Nine wildfires burning on more than 14 square miles in California's San Diego County forced thousands to flee their homes Wednesday. National Public Radio
reported closures of a college campus and Legoland California as well. No injuries have been reported.
Firefighters worked in temperatures near 100 degrees and gusting winds. The fire consumed brush and trees dried out by drought. When another blaze broke out Wednesday afternoon, around 21,000 evacuation notices were sent to residents and the California State University campus, where almost 10,000 students were evacuated. At least five structures were destroyed, but authorities aren't sure how man of them were homes.
In the coastal city of Carlsbad—30 miles north of San Diego—the Legoland amusement park had to close after the fire caused a power outage. Schools also closed and aren't expected to open until next week. Already the fire has consumed an eight-unit condominium complex and damaged eight homes and two businesses. Thousands were asked to evacuate their homes as well.

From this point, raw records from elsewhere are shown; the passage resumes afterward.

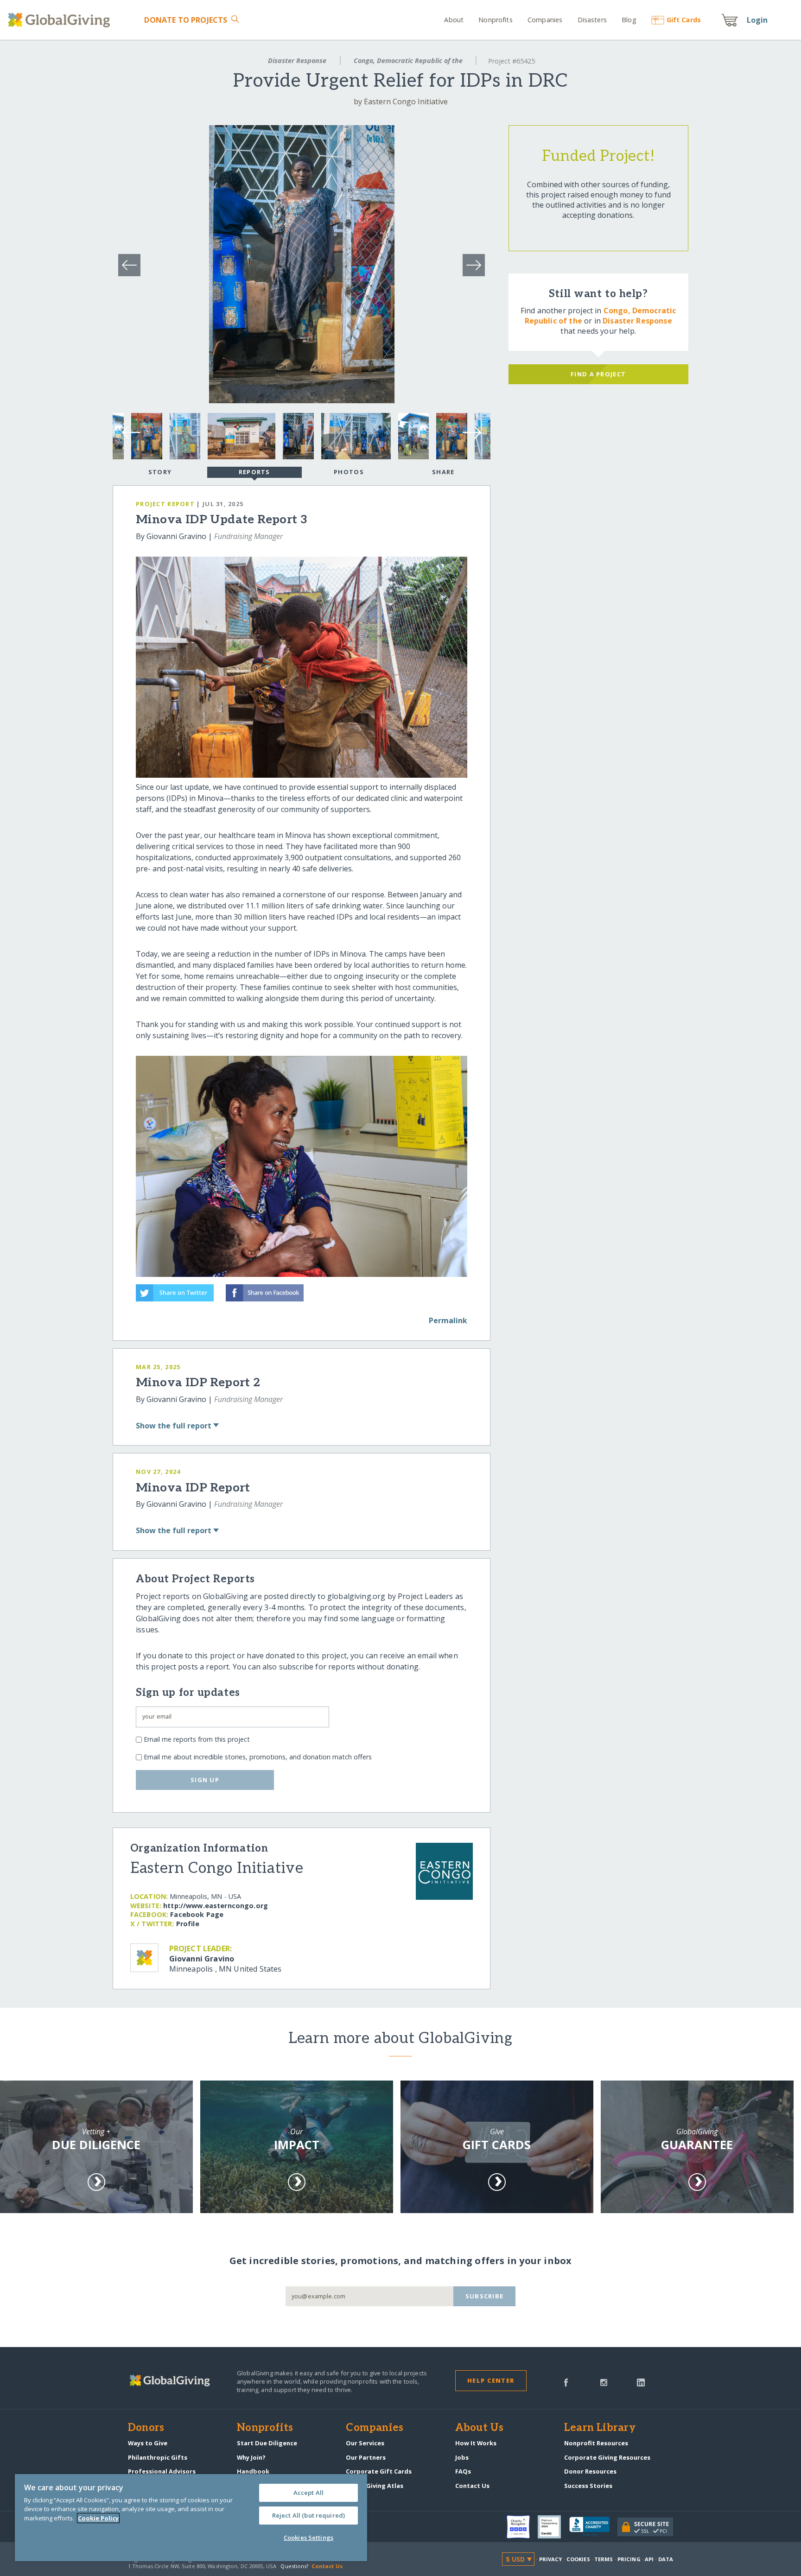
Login (757, 20)
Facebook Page (196, 1914)
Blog (629, 19)
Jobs (462, 2457)
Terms (603, 2559)
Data (665, 2559)
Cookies (578, 2559)
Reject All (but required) (308, 2515)
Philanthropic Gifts (157, 2457)
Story (160, 472)
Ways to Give (147, 2443)
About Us (479, 2428)
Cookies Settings (308, 2537)
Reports (254, 472)
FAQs (463, 2471)
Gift (684, 19)
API (649, 2559)
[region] (191, 2517)
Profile (187, 1923)
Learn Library (600, 2428)
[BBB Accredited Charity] (593, 2527)
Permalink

The city's fire chief said these fires were unprecedented in his 27-year firefighting career.
"This is May, this is unbelievable. This is something we should see in October," Chief Michael Davis said. "I haven't seen it this hot, this dry, this long in May."
Ten percent of the blaze was contained by early Wednesday evening. Another fire scorched 6,000 acres on and around the Camp Pendleton Marine base, but evacuations were over by the evening there.
California Gov. Jerry Brown declared a state of emergency for San Diego County, freeing up special resources and funding for the fire fighting. Drought conditions in the state have made fire danger extremely high.
The current fire season outlook, according to the Boise-based National Interagency Fire Center (NIFC), predicts significant fire activity will continue through May in California, southern Arizona, southwestern New Mexico and southern Alaska. By June, areas of concern will expand to northern California, Nevada and most of Oregon.